Bayangkan, bila sampai para siswa yang jadi korban membaca pernyataan “Gas Tertiup Angin” tersebut, upaya guru atau pendidikan mencerdaskan kehidupan bangsa lewat penalaran logika dan kritis, menjadi tidak berguna.
Karena di depan sorot kamera pun, aparat negara masih dengan percaya diri mempertontonkan pikiran dangkal yang rendah argumen dan tanggung jawab. Para siswa yang berlari ke hutan, akhirnya melihat semua ini sebagai rekam jejak pelajaran nyata.
Kita perlu sedikit banyak belajar pada persoalan di Jepang perihal kalkulasi pendidikan. Stasiun Kami-Shirataki yang terletak di Pulau Hokkaido selama tiga tahun telah mengalami penurunan jumlah penumpang yang signifikan.
Operator Japan Railway (JR) telah merencanakan penutupan stasiun ini, mengingat lokasinya yang terpencil serta berhentinya pengiriman kereta kargo di sana.
Namun, putusan tersebut diubah ketika JR mengetahui adanya siswi Sekolah Menengah Atas yang setia pergi pulang sekolah menggunakan layanan kereta tersebut.
JR memutuskan untuk mengurungkan niat penutupan dan mengambil langkah-langkah untuk menjaga stasiun tetap beroperasi.
Bahkan, mereka menyesuaikan jadwal kereta dengan jadwal siswi SMA tersebut.
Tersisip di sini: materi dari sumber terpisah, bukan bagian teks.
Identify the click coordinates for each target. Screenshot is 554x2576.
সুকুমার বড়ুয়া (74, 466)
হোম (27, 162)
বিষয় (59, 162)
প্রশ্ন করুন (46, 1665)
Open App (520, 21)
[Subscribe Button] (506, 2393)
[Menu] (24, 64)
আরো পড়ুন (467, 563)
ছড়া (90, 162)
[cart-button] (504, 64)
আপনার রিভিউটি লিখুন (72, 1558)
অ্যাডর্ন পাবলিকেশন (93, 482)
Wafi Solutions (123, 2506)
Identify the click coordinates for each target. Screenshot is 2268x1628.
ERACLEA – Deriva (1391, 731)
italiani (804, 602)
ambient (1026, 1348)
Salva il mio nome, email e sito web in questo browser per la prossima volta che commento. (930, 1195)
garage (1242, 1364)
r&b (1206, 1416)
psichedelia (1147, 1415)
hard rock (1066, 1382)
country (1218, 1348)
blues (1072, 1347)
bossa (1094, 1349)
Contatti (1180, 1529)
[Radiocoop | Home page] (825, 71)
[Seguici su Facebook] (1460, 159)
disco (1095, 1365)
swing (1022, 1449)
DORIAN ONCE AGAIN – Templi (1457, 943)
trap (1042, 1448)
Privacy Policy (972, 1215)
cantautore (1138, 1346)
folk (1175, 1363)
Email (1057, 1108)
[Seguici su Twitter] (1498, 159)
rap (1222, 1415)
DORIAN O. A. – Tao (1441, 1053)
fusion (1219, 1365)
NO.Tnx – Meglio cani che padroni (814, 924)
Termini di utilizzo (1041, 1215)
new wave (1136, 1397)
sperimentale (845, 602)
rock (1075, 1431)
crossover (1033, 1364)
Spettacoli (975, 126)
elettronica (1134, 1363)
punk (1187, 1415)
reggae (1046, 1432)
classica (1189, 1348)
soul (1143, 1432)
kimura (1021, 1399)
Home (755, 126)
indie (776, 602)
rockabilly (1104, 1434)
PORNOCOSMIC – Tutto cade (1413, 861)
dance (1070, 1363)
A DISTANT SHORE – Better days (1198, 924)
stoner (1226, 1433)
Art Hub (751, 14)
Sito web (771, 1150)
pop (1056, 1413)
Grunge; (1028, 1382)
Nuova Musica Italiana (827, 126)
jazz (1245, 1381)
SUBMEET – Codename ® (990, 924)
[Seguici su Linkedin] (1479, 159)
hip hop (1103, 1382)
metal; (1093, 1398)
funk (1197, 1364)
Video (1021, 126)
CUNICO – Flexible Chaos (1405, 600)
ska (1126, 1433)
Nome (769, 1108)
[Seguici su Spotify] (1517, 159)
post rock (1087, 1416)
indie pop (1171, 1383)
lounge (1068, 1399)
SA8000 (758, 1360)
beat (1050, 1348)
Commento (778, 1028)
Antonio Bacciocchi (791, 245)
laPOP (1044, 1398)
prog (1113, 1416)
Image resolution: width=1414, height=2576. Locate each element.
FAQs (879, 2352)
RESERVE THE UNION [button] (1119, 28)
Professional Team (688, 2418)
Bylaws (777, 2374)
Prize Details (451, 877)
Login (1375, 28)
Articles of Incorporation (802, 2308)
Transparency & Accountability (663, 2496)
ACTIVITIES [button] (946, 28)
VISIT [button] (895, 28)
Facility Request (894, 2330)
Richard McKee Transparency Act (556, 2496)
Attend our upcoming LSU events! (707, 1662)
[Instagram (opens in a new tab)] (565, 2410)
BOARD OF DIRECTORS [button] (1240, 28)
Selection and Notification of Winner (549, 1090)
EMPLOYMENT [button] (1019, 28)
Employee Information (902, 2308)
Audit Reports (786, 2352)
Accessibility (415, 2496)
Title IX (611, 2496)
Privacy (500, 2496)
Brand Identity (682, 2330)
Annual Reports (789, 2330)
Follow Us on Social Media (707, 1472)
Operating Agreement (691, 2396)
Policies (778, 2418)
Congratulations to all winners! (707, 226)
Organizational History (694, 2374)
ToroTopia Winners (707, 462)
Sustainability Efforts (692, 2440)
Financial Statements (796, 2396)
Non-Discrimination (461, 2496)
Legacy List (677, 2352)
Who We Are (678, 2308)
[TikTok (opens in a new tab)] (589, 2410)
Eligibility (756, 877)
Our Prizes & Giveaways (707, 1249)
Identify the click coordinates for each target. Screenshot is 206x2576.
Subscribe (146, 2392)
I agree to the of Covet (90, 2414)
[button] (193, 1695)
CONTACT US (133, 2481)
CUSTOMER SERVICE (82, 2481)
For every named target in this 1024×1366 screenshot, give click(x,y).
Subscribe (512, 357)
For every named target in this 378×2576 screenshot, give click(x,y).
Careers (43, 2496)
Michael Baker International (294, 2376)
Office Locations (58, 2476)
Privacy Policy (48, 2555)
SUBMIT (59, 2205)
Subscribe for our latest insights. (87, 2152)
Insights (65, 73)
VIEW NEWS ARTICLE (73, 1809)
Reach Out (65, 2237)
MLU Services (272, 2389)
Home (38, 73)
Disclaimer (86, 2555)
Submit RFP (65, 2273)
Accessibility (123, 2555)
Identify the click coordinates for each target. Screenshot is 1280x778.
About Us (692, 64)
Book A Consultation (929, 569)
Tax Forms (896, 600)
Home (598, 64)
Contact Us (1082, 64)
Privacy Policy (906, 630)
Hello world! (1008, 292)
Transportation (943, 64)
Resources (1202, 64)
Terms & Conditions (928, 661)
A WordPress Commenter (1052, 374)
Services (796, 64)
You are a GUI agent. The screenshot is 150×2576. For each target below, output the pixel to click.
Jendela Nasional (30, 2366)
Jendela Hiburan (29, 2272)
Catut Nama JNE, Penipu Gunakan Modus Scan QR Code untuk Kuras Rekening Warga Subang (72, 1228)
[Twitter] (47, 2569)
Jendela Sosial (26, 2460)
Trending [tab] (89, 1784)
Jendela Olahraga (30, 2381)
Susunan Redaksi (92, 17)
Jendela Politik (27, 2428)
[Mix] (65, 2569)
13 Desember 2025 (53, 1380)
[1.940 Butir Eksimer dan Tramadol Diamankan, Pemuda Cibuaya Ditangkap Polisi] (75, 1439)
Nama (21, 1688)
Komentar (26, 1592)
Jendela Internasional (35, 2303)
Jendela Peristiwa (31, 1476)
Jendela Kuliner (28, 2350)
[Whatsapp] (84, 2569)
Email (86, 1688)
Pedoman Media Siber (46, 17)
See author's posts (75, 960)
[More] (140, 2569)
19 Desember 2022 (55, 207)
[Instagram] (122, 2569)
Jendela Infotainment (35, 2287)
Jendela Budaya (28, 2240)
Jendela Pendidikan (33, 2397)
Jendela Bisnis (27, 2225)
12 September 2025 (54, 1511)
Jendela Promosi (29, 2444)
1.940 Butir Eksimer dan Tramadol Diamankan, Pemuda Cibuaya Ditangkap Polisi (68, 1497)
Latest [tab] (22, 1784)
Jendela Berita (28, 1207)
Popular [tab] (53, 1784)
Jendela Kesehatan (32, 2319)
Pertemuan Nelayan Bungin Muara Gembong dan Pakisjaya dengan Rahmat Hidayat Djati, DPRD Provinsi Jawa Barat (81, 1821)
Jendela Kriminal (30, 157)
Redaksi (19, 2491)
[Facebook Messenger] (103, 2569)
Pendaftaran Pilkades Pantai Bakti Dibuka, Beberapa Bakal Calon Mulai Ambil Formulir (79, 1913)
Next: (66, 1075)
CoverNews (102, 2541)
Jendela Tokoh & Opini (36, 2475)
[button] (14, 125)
Stasiun Kami-Shirataki dengan JR telah mengambil komitmen untuk menjaga operasional stasiun ini hingga siswi SMA tersebut menyelesaikan pendidikannya.
Dari keadaan tersebut, dapat kita pahami bahwa kalkulasi pendidikan diletakkan terdepan melampaui budaya, lingkungan, apalagi ekonomi.
Pikiran untung rugi benar-benar hampir tidak diperlihatkan. Sekalipun secara peraturan dan perhitungan akomodasi biaya jelas bertentangan, namun mereka lebih percaya bahwa pendidikan jauh dari segalanya.
Mungkin dari kalkulasi ekonomi, hal tersebut lebih banyak ruginya. Karena mengoperasikan kereta hanya untuk satu penumpang di tiap hari.
Namun sayangnya pemerintah Jepang mengesampingkan kalkulasi seperti itu. Orientasi kebutuhan pendidikan untuk generasi muda diprioritaskan melebihi apapun. Diletakkan pada titik terdepannya.
Sangat tidak mengherankan bila itu terjadi, mengingat setelah diluluhlantahkan dengan bom atom saja, justru guru yang lebih dipikirkan oleh Jepang. Ini cerminan budaya yang luar biasa dalam menghargai, menjalankan, dan mengapresiasi pendidikan.
Harusnya kalkulasi semacam itu yang dikedepankan oleh aparat dan negara dalam persoalan agraria Rempang.
Bukankah mereka dengan sadar tahu lokasi bentrok terdapat sekolah dan pemukiman penduduk? Mereka sebenarnya bekerja dan bertugas untuk kepentingan siapa?
Kalaupun sudah jelas ada begitu banyak massa menghadang di depan, bukankah sebaik-baiknya langkah adalah mundur dan mengedepankan musyawarah ulang?